College students taking classes online is commonplace, and Johnny Manziel joined the party by taking a heavy load of sports management courses online this spring -- to the ire of some college football traditionalists.
That will likely change come football season.
A source close to Manziel said the Texas A&M star quarterback will take most or all of his classes on campus in the fall because of the way his major is set up.
Texas A&M sports management offers up to 11 online classes, some of which are in a “professional” phase available later in the curriculum, according to the school's department of health and kinesiology office, which oversees sports management.
Manziel, in his second year of college, apparently is reaching his online threshold for now.
Texas A&M vice president of marketing/communications Jason Cook said he's unauthorized to discuss Manziel's course work.
“Higher education is evolving rapidly. Online courses are an example of that,” Cook said.
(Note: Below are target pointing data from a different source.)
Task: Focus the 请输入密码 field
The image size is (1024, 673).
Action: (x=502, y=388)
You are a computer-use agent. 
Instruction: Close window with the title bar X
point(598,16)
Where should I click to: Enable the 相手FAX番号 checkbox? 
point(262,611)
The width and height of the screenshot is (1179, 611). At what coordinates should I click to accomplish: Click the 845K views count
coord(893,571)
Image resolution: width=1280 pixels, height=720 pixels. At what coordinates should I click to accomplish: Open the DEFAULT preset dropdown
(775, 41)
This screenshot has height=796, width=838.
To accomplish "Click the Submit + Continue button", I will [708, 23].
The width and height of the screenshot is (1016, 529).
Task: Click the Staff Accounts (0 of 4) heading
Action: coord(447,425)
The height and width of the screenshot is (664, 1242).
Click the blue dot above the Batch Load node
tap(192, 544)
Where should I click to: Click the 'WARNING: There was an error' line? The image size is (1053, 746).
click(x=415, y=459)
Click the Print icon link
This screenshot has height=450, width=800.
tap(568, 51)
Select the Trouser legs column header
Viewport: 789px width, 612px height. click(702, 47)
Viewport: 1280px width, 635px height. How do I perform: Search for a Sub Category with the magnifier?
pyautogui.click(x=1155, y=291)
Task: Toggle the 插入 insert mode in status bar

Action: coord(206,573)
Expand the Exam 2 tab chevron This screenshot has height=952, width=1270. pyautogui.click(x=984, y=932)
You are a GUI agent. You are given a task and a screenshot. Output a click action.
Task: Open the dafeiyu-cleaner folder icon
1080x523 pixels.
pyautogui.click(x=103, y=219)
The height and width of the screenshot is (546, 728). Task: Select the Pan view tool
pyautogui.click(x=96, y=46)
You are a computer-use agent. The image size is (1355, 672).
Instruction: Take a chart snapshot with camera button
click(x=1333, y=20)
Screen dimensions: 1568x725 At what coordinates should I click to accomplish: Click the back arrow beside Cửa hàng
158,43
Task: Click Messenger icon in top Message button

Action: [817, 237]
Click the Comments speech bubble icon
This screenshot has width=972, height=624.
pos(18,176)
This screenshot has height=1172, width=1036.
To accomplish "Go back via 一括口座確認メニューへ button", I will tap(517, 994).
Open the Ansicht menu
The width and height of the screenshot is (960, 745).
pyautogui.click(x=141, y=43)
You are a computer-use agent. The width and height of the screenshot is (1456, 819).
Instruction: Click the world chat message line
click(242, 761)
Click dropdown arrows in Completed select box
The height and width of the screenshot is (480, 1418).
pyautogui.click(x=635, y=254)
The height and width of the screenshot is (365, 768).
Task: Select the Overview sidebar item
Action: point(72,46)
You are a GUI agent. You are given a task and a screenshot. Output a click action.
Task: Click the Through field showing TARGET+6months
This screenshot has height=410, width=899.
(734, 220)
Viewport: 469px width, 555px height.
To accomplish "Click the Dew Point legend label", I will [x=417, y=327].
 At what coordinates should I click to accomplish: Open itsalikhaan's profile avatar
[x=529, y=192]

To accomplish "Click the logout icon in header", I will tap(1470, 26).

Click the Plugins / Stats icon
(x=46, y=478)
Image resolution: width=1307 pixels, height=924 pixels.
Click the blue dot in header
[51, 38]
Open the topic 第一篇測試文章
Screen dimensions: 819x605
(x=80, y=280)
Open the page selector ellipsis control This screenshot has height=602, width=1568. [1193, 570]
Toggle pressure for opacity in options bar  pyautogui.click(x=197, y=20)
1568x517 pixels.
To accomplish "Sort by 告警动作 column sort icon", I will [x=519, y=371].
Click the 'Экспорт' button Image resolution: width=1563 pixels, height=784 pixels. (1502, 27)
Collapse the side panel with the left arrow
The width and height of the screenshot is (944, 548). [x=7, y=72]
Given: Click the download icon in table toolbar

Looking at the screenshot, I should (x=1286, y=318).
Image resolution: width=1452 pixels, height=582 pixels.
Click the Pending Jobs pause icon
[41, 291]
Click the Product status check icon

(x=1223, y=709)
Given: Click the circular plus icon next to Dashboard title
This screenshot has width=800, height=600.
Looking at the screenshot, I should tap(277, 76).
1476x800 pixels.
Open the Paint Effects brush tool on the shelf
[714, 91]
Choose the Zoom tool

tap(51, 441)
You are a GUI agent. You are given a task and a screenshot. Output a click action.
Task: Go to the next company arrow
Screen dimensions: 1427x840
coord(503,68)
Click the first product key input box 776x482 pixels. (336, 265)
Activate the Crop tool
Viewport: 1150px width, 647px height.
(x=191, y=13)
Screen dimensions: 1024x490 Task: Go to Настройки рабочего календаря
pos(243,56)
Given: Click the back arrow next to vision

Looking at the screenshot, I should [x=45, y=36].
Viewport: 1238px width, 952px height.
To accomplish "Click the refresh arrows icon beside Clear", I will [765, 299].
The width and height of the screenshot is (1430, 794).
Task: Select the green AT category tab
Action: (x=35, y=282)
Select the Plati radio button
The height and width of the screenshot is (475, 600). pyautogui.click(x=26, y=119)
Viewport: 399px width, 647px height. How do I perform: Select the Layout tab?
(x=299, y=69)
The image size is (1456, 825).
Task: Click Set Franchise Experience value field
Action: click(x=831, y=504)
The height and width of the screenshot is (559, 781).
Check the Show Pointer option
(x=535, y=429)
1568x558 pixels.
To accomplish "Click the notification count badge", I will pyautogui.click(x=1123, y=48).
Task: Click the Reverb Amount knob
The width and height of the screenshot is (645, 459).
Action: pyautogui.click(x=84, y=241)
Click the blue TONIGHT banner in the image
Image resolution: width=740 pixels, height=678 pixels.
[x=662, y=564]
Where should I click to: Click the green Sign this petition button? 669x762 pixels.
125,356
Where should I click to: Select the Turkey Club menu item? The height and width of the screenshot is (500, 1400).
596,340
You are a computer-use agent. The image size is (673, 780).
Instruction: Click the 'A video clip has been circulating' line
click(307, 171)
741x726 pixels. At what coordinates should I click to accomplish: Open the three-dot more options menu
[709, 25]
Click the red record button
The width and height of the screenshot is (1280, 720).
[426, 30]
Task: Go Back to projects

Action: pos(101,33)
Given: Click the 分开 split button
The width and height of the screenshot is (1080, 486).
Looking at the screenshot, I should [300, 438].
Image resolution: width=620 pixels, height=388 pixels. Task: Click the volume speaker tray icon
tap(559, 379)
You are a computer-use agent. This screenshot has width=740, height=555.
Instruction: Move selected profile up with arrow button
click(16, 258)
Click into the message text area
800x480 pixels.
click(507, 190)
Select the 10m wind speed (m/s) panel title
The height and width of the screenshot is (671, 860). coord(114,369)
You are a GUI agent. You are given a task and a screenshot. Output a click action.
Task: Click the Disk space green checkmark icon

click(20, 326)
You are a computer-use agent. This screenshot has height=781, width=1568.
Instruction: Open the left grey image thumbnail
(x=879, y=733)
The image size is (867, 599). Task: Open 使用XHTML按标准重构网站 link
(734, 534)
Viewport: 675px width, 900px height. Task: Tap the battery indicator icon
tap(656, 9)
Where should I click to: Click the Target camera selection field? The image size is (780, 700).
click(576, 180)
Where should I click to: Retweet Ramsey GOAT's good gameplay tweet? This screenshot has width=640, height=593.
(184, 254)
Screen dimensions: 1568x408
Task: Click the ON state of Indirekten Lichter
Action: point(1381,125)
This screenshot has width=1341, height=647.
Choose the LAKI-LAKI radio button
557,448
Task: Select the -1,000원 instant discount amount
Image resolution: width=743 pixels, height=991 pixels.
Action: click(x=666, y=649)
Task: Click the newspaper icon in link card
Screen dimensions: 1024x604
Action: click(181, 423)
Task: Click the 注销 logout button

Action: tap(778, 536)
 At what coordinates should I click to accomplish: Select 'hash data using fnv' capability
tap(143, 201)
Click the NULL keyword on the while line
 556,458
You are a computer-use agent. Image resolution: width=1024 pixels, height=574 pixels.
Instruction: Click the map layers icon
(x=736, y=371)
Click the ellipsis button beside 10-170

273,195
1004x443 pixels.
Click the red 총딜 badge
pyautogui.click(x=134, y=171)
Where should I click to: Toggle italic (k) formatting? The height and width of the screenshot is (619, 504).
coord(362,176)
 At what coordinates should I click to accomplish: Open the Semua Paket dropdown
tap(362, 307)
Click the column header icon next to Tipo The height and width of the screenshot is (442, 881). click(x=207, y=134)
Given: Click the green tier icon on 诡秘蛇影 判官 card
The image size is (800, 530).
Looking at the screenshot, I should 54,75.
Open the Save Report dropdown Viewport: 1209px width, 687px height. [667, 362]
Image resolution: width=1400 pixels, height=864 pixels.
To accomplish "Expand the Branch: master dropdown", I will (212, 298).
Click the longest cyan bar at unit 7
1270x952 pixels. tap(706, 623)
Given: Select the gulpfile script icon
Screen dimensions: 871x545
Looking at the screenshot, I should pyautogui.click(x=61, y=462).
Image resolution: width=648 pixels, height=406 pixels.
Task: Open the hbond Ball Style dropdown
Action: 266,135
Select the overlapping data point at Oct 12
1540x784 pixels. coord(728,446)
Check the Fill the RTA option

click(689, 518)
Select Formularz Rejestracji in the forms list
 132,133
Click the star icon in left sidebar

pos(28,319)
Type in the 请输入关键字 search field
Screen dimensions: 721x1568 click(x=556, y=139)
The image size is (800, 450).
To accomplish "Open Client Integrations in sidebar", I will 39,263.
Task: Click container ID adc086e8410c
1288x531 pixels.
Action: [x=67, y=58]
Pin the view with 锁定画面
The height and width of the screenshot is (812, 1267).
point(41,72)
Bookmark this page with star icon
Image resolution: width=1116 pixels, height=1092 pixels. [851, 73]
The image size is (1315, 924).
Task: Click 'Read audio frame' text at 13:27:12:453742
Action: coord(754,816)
Manziel told the San Antonio Express-News two weeks ago that attending a small class of 20 to 25 students “kind of turned into more of a big deal than I thought.” Taking online courses helps him avoid the fuss surrounding the “Johnny Football” presence.
In the fall, Manziel will need to be on campus anyway because of practices.
A Southeastern Conference spokesman said the league only limits the number of courses that athletes take from another school (six), not attendance within the primary school's course load.
If online classes are available to anyone, football stars have the right to take them. That doesn't mean concerns don't exist.
“What online courses do provide is an opportunity to complete course work,” said Jennifer Fraser, NCAA director of academic and membership affairs. “The concern is they are not getting the same level of preparation.”